Consumers decide when and what to eat spontaneously
Although Americans still talk about ‘snacks’ in food surveys, “what they are often describing are mini-meals, and many people eat those types of meals throughout the day instead of traditional meal,” says Hartman Group in its report ‘Modern Eating: Cultural Roots, Daily Behaviors ’.
And increasingly, they are also deciding when and what to eat spontaneously, in part because everyone - from the local c-store to the Panera on the way home from work, IKEA or the deli counter at Kroger - is now competing for their food dollars, it points out.
“In the past, food was available in a limited range of places, such as restaurants and grocery stores. Shifts in lifestyles, and thus eating and food culture, have brought a wider range of food into many more locations, from IKEA to Costco Wholesale to forward-thinking convenience stores.”
Almost half (47%) of eating occasions take place when people are alone
But given that more people are looking for a snack/mini meal rather than a full-blown dinner, what is the best portion size to offer?
It depends, but having multiple options is critical, says Hartman. “About half the time, consumers eat alone, which increases the need for smaller portions. That trend is not likely to reverse, in part because people have come to enjoy eating alone.

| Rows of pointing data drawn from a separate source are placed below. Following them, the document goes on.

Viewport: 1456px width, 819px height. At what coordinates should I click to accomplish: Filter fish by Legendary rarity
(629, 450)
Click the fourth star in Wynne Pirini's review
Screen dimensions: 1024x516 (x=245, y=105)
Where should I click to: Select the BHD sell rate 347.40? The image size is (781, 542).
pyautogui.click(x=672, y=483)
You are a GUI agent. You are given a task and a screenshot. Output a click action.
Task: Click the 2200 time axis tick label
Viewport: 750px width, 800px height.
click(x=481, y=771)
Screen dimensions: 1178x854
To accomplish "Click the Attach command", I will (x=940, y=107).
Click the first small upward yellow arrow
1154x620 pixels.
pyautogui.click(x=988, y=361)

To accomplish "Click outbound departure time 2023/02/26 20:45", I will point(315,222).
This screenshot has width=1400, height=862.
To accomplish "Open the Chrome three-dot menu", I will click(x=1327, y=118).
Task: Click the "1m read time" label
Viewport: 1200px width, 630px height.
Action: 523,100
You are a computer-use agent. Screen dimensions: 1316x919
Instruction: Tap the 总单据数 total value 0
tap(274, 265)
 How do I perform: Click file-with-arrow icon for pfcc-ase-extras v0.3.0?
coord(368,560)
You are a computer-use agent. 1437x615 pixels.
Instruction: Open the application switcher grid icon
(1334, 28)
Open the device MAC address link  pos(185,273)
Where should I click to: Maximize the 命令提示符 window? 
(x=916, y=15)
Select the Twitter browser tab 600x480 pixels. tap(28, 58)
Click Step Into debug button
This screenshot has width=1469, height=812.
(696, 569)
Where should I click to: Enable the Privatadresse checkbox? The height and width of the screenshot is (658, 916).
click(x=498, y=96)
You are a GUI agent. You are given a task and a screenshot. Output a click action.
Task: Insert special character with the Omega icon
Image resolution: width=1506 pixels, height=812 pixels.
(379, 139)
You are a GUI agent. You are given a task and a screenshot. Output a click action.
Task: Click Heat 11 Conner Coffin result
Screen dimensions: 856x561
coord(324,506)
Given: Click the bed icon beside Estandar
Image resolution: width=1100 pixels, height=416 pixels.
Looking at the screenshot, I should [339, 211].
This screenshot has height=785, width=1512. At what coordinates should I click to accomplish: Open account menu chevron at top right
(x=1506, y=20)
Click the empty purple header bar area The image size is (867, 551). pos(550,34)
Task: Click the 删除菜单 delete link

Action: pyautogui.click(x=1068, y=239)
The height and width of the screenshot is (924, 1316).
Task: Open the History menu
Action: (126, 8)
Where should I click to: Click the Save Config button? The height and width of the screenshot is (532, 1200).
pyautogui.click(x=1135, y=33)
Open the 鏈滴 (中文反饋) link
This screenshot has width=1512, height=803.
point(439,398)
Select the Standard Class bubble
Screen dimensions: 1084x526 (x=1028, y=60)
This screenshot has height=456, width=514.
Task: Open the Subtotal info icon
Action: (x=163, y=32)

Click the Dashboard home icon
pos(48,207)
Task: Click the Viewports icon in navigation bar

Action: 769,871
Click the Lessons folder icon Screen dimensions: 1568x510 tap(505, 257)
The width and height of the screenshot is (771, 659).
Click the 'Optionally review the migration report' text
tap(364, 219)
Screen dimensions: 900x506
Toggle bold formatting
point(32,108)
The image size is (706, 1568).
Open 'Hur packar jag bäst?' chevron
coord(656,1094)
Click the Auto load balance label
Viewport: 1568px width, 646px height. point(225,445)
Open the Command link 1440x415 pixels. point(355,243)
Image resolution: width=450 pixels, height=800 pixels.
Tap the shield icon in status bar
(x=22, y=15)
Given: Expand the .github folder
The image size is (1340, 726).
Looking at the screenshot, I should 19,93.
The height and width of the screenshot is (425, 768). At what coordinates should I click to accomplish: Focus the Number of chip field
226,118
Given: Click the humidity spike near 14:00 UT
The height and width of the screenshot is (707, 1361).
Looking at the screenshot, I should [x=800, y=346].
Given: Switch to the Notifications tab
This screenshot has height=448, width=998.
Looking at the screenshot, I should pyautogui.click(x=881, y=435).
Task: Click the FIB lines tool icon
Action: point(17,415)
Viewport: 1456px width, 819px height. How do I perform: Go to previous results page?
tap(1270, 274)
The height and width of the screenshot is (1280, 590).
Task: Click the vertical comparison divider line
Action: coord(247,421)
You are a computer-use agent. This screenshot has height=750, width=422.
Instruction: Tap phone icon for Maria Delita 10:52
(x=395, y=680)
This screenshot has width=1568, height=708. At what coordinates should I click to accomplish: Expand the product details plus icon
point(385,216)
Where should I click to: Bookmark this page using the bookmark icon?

“They see it as a way to catch up on work, reading and television programs and to nourish themselves without having to wait for family members who are going in all different directions.”
Consumers want “interesting, less processed food in smaller packages that can be eaten on the go”.
And companies that offer more choices are appealing to consumers that want to grab something reasonably substantial and go, it adds.
“Some companies, notably certain fast-food and fast casual chains, including Chipotle and Panera Bread, understand consumers’ changing needs and offer hand-held mini-meals, side salads and half-orders of soup and sandwiches.”
In a nutshell, says Hartman, consumers want “interesting, less processed food in smaller packages that can be eaten on the go”.
Consumers eat ‘on the go’ while sitting at home
But what does eating on the go actually mean? Dashboard dining? Eating a cereal bar on the train?
“Increasingly, consumers eat ‘on the go’ while actually sitting at home,” observes Hartman Group.
That is, they stop by a restaurant or retailer for a bite, then take it home to eat, sometimes in combination with items in their refrigerators or from other retailers.
“They often eat meals that way when they don’t have time or energy to think about preparing something themselves and when they want something tasty or a meal with simple, real ingredients but are not going to cook it themselves.